- 発行日 :
- 自治体名 : 埼玉県三芳町
- 広報紙名 : 広報みよし 令和7年11月号
■れきしとくらし 第四十三回 浅間後(せんげんあと)遺跡
浅間後遺跡は、藤久保地区でも富士見市境にある小字富士塚に広がる遺跡です。このあたりは通称権平川(ごんべがわ)と呼ばれる小河川の流れによる谷状の地形となっており、浅間後遺跡はこの谷の谷頭に位置しています。遺跡名の「浅間後」とはこの遺跡に近接して今も鎮座する「浅間神社」に由来する地名から取られた名称です。かつて、この浅間神社は15mもの高塚に祀られ、塚の麓からは権平川の水源となる湧水も流れ出ていたといわれています。この浅間神社や浅間後遺跡の周辺は、早くから住宅開発が進んだため、高塚は失われ、昔の面影もなくなってしまいました。

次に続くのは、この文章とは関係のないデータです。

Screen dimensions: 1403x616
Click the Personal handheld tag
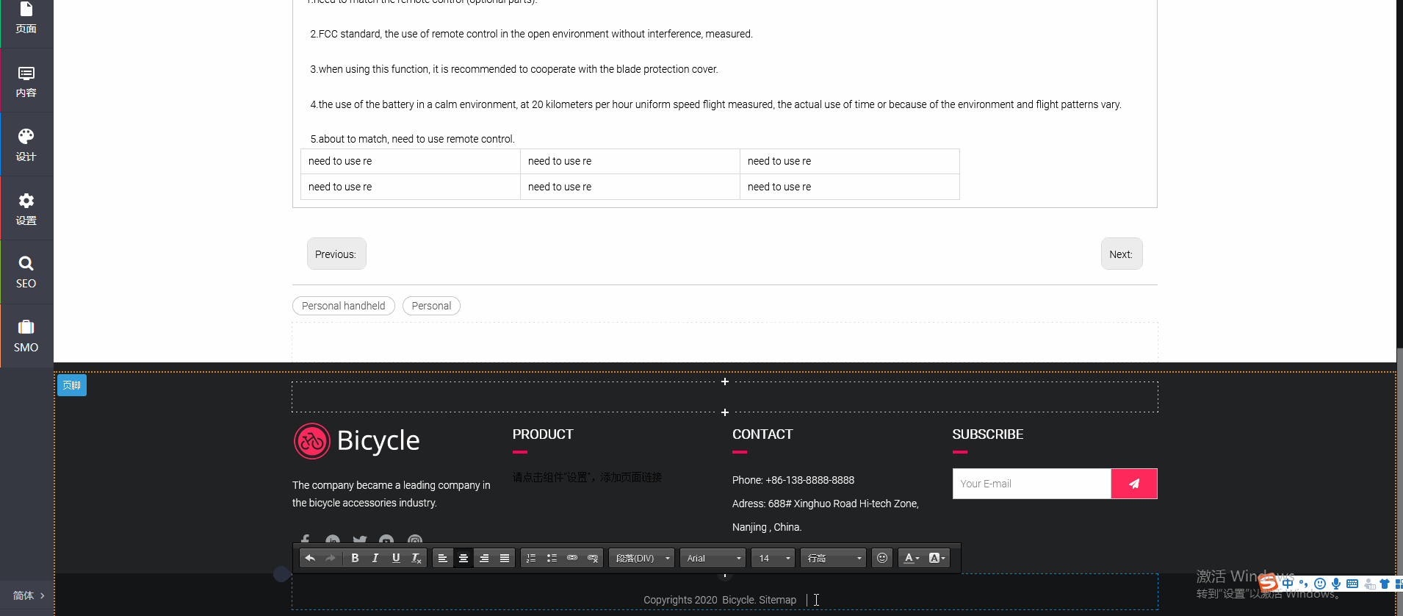343,306
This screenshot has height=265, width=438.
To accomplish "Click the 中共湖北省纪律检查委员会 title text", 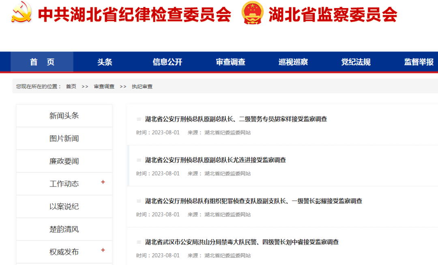I will pos(134,14).
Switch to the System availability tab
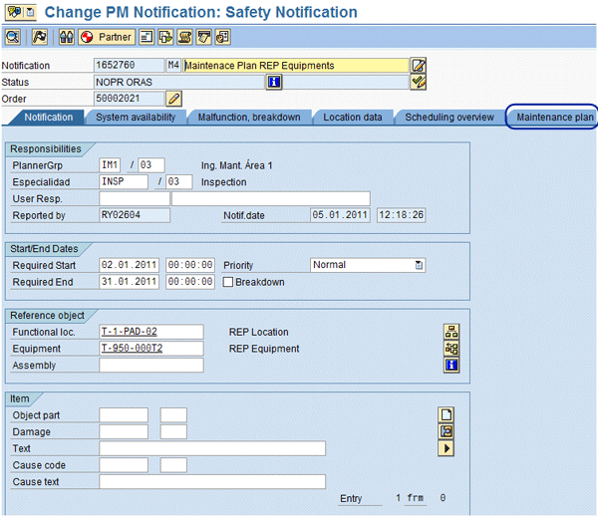598x517 pixels. tap(136, 118)
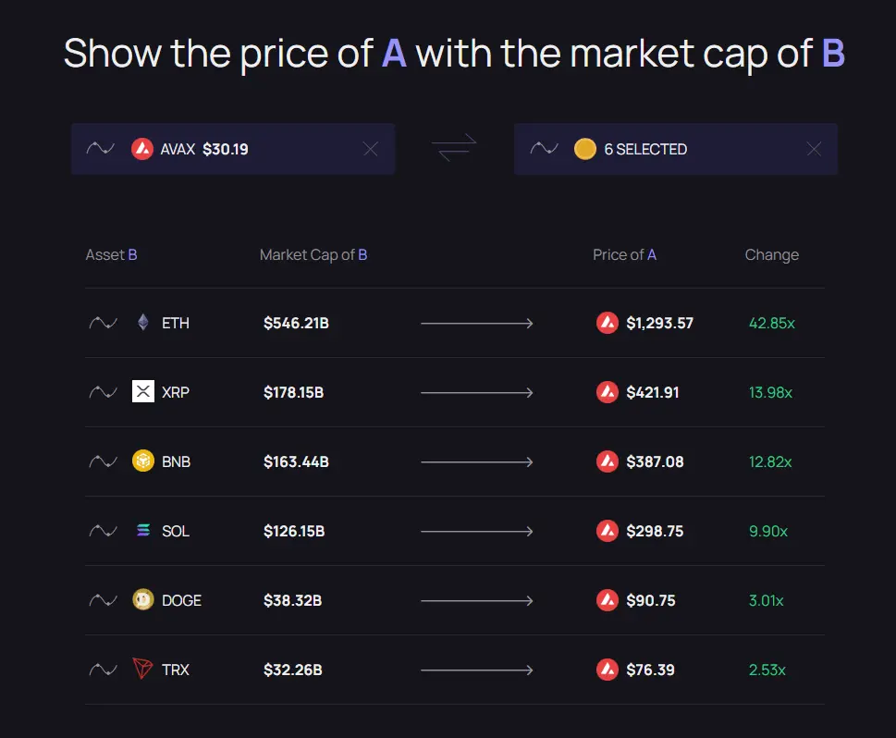896x738 pixels.
Task: Click the chart icon beside BNB
Action: pyautogui.click(x=103, y=461)
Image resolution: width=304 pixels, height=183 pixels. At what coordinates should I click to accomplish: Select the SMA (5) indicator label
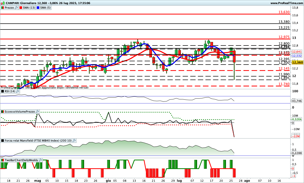[x=45, y=8]
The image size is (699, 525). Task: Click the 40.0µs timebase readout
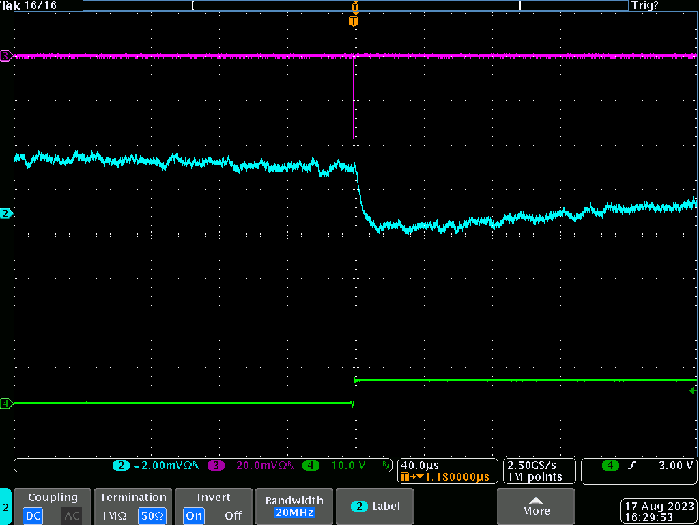coord(420,465)
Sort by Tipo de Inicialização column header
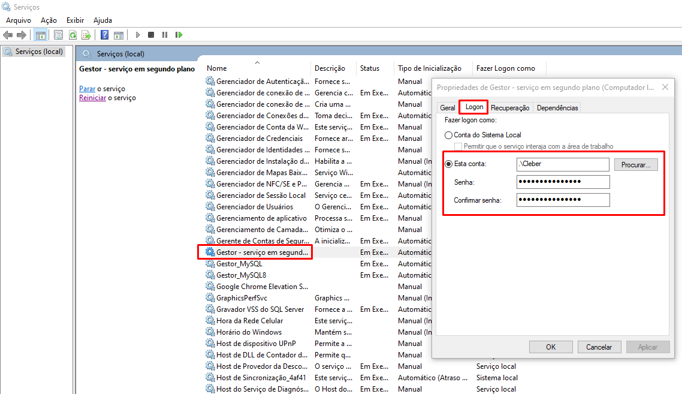682x394 pixels. coord(430,68)
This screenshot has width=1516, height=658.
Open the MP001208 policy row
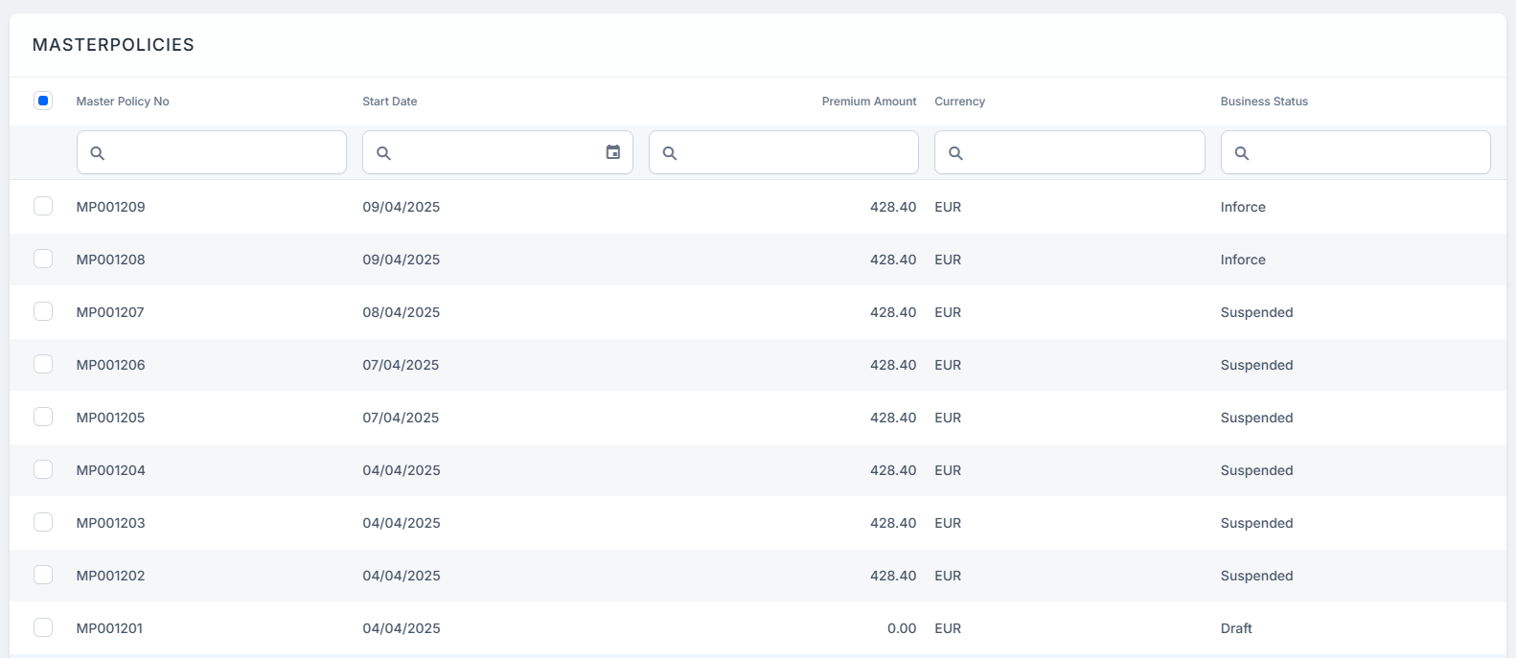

浅間後遺跡は、試掘確認調査を含めるとこれまでに10回調査されており、旧石器時代・縄文時代・平安時代の複合遺跡として捉えられます。
旧石器時代の遺構は、平成3年の発掘調査で、約2万年前の石器集中(石器づくりの跡)2か所、礫群2か所、炭化物の集中1か所が確認されています。石器集中は3m~4mの範囲に集中し、いずれも石器の点数は20点ほど出土しました。出土した石器のうちツール(道具)として確認できたのはスクレイパー(掻器・削器)のみで、そのほかの種類は確認されていません。おそらく、狩猟で得た獲物を解体して、礫群で石焼バーベキューのような調理をした後、まだ使用する他の狩猟具を携えて、次の狩場へと移動していったのでしょう。
縄文時代・平安時代の遺物は、昭和55年に行われた発掘調査にて、縄文土器の土器片、平安時代の須恵器坏が出土していますが、遺構は確認されませんでした。これまでの調査範囲が限られているため、今後の調査により詳細が解明されるときが来るかもしれません。